Faut-il miser sur les tontines ?

Initiative tirée des cultures locales, cette aide à l’investissement ne fait pas que des émules. Elle suscite des appréhensions de toutes parts.

Lancer son activité et prospérer dans son domaine n’est pas toujours chose aisée. Selon les statistiques de l’Agence de promotion des petites et moyennes entreprises, deux quart des PME créées décèdent dans les cinq années suivant leur création. Les raisons de ces déclins ne sont pas que d’ordre administratif. C’est en grande partie du fait de l’accès au financement. Les banques de la place indiquent pourtant qu’un bon business plan est un bon gage pour mener à bon port son idée d’affaires.
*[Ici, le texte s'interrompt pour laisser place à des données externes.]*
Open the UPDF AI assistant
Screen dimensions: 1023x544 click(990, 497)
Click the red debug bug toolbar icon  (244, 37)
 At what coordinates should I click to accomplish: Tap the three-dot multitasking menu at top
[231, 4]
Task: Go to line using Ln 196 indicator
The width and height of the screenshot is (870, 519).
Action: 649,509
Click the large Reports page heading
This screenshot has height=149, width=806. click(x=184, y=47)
Ces dernières années, des chercheurs des universités camerounaises ont questionné l’opportunité de la tontine dans les mécanismes de financements des PME. Certains promoteurs localisés dans l’arrière pays ont développé « l’épargne de proximité ». Lors de ces tontines, les membres décident de cotiser pour pourvoir à l’initiative d’un des leurs. Le concept a même donné du grain à moudre à des établissements de microfinance de la place.
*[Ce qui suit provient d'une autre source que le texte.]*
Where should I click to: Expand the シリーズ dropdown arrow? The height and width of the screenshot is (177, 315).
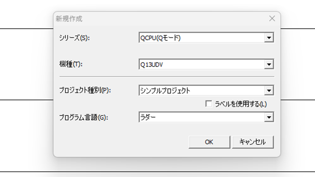click(269, 38)
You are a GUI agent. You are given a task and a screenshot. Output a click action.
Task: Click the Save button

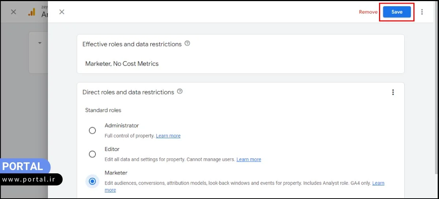tap(397, 12)
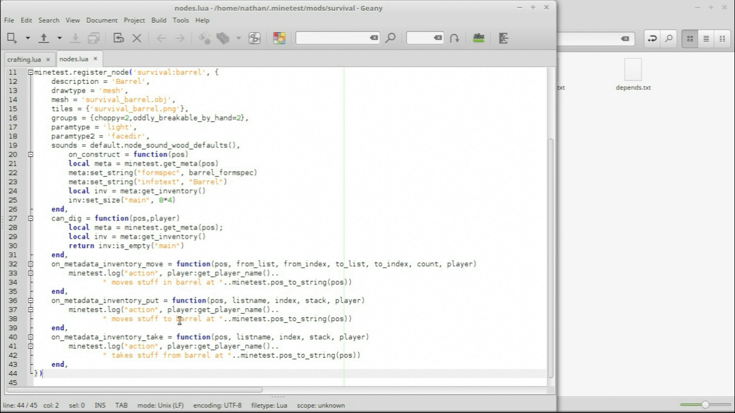This screenshot has width=735, height=413.
Task: Open the color chooser toolbar icon
Action: (279, 38)
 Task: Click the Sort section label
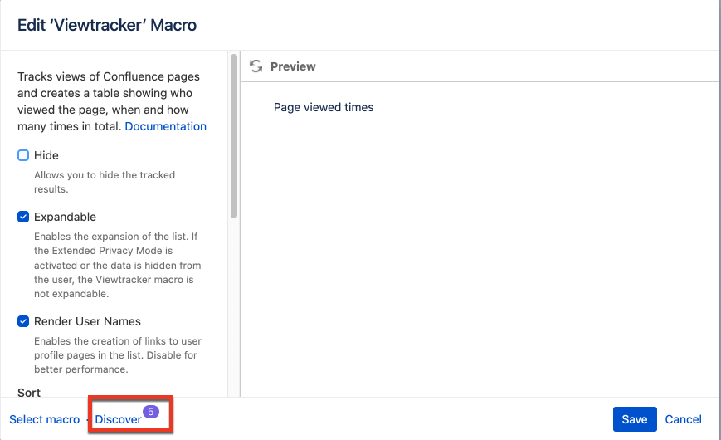coord(29,393)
Cet investissement justifie d’ailleurs à suffisance la prolifération de ces EMF. Selon les statistiques disponibles, plus de 400 EMF quadrillent le triangle national. Bien qu’étant une alternative, cette tendance à la tontine suscite encore de nombreuses attentions. Car, en cas de besoin les promoteurs comme dans le système de la commande publique, préfèrent l’offre la moins distante.